┌──
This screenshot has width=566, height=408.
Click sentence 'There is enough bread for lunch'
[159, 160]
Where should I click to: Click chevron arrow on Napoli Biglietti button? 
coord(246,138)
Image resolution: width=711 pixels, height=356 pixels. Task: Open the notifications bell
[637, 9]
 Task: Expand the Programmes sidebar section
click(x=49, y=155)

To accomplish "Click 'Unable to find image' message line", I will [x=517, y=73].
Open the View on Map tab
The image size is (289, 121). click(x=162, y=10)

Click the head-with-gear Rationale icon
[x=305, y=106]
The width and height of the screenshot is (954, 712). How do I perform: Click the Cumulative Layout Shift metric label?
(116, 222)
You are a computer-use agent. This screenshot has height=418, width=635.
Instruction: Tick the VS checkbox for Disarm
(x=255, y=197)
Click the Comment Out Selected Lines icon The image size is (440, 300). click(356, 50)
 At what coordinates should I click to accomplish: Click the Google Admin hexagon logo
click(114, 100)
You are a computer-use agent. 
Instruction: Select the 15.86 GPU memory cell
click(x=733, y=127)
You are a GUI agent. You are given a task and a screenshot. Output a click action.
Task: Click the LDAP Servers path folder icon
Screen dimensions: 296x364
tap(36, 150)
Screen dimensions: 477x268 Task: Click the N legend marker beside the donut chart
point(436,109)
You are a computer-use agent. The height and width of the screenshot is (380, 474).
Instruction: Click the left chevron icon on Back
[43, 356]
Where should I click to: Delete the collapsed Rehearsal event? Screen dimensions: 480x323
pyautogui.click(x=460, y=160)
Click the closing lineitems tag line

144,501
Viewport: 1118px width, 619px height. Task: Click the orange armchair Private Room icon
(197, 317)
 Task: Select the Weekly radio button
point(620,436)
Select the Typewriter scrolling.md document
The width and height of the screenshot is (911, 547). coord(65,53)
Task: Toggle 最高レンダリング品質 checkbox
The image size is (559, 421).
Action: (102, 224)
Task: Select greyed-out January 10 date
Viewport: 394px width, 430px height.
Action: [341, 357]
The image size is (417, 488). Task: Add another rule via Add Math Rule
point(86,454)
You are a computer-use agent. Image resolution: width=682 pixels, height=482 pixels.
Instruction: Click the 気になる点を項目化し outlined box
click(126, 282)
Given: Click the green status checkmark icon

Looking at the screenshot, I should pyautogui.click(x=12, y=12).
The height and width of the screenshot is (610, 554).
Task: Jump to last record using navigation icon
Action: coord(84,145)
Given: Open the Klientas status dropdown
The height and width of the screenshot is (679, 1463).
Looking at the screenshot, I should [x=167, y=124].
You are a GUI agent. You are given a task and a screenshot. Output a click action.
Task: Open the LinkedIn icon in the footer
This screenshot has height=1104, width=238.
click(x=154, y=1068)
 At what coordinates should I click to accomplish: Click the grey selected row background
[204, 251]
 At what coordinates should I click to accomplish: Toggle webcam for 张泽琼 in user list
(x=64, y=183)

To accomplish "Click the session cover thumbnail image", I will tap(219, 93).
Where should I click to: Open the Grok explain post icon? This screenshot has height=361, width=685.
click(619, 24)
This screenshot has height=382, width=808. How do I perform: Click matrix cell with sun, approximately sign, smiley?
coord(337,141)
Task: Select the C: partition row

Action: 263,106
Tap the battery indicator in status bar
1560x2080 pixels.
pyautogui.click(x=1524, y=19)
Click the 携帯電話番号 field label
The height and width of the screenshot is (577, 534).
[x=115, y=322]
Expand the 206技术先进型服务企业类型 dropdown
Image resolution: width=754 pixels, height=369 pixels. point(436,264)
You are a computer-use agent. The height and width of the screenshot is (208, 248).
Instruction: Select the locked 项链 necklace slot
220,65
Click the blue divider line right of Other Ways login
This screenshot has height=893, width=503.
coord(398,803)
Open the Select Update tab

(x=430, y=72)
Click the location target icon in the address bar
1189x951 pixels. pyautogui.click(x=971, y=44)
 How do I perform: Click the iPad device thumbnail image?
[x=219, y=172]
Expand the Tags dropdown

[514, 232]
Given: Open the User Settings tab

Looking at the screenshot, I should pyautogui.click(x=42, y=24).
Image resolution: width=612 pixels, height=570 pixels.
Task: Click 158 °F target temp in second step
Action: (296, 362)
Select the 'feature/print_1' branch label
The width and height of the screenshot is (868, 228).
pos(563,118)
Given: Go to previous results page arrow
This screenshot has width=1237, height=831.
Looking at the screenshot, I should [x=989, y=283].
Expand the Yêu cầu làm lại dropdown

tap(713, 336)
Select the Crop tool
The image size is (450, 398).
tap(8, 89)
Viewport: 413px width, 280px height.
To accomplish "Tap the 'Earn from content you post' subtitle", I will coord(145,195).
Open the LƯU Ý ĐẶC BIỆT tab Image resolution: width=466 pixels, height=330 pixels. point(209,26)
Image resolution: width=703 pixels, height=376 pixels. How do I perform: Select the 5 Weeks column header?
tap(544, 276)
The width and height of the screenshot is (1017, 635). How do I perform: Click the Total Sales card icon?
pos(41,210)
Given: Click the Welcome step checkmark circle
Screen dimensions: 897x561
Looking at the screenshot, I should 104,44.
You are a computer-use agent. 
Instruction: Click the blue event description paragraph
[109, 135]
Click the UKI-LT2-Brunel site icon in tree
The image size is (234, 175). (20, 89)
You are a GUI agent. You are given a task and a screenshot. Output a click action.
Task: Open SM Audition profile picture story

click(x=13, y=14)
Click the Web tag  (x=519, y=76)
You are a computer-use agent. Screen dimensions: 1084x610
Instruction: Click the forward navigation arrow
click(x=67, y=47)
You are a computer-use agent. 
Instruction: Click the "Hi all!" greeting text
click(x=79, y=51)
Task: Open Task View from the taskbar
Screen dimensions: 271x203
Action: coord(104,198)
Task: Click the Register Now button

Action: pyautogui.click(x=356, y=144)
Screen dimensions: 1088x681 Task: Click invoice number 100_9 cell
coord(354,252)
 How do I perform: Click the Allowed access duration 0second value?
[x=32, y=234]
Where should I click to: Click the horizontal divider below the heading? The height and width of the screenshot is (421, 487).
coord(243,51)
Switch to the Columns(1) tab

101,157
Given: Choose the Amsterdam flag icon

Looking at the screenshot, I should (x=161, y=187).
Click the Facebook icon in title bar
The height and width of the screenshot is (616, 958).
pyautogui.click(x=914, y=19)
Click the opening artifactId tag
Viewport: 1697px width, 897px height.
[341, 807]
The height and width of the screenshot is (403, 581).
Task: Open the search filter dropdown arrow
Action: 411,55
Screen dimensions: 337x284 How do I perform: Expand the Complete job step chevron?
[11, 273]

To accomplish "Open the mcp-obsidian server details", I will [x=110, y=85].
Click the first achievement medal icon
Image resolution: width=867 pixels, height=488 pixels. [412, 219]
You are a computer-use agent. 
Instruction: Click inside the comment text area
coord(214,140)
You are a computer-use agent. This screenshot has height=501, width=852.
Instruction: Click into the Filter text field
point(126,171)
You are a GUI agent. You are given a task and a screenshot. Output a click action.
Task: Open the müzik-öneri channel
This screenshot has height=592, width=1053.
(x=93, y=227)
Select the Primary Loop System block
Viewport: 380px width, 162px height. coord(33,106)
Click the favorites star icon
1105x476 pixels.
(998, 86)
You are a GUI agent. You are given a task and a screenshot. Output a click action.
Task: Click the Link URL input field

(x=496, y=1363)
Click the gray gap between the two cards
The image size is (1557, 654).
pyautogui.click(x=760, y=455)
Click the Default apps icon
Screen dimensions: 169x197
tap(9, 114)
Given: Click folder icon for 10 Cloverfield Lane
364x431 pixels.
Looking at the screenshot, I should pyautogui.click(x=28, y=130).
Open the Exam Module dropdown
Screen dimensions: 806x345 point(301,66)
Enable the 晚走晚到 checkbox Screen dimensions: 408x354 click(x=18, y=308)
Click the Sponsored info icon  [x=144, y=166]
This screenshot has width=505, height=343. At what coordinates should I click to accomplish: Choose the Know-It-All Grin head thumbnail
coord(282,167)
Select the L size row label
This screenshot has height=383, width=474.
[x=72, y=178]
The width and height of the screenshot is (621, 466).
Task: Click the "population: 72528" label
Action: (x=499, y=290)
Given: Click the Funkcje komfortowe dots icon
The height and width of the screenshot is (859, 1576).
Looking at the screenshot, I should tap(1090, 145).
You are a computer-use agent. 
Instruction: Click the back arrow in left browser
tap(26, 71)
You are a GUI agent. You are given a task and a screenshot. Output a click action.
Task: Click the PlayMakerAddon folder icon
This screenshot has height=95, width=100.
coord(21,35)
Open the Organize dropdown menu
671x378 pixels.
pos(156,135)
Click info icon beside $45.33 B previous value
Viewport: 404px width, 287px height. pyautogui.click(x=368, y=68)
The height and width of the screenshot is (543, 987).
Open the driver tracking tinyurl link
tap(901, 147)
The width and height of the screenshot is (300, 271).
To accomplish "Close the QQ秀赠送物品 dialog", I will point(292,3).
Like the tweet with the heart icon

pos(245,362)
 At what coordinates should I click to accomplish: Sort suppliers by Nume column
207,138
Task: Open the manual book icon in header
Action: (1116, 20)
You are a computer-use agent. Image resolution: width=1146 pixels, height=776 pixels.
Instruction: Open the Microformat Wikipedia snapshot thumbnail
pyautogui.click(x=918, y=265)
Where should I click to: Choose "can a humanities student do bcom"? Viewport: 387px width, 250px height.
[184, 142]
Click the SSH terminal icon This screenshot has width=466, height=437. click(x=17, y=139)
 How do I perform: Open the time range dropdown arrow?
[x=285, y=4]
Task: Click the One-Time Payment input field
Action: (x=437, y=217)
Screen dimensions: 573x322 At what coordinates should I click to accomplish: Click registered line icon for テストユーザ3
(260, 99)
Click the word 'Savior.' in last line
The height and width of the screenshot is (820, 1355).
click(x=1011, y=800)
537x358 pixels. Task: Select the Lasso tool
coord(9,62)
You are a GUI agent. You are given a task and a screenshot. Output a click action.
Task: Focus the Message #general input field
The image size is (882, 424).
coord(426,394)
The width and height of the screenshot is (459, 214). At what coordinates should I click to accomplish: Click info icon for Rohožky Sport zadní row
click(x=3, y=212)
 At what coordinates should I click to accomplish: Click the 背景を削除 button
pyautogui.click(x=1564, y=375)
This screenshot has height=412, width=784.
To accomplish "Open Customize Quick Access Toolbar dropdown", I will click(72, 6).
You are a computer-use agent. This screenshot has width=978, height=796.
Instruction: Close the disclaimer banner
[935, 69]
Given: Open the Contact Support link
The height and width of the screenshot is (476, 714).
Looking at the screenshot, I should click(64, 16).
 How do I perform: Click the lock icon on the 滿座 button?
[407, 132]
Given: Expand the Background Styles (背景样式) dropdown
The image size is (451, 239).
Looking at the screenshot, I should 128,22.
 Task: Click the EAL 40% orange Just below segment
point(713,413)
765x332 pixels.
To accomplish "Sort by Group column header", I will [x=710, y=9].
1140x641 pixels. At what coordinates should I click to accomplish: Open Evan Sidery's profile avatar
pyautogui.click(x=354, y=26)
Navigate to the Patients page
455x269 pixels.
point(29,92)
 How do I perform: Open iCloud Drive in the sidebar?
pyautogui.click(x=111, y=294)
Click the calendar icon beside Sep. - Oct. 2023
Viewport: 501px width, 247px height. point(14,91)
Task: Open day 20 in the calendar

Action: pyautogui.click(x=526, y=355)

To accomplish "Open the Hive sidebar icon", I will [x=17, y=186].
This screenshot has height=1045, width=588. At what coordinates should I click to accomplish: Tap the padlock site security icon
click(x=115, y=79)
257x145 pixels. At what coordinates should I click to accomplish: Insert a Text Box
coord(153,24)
└──
## INSTRUCTIONS TO FOLLOW
What lines in the material above include "page"? Copy every one of them.

## RESPONSE AREA
Given: Go to previous results page arrow
Navigate to the Patients page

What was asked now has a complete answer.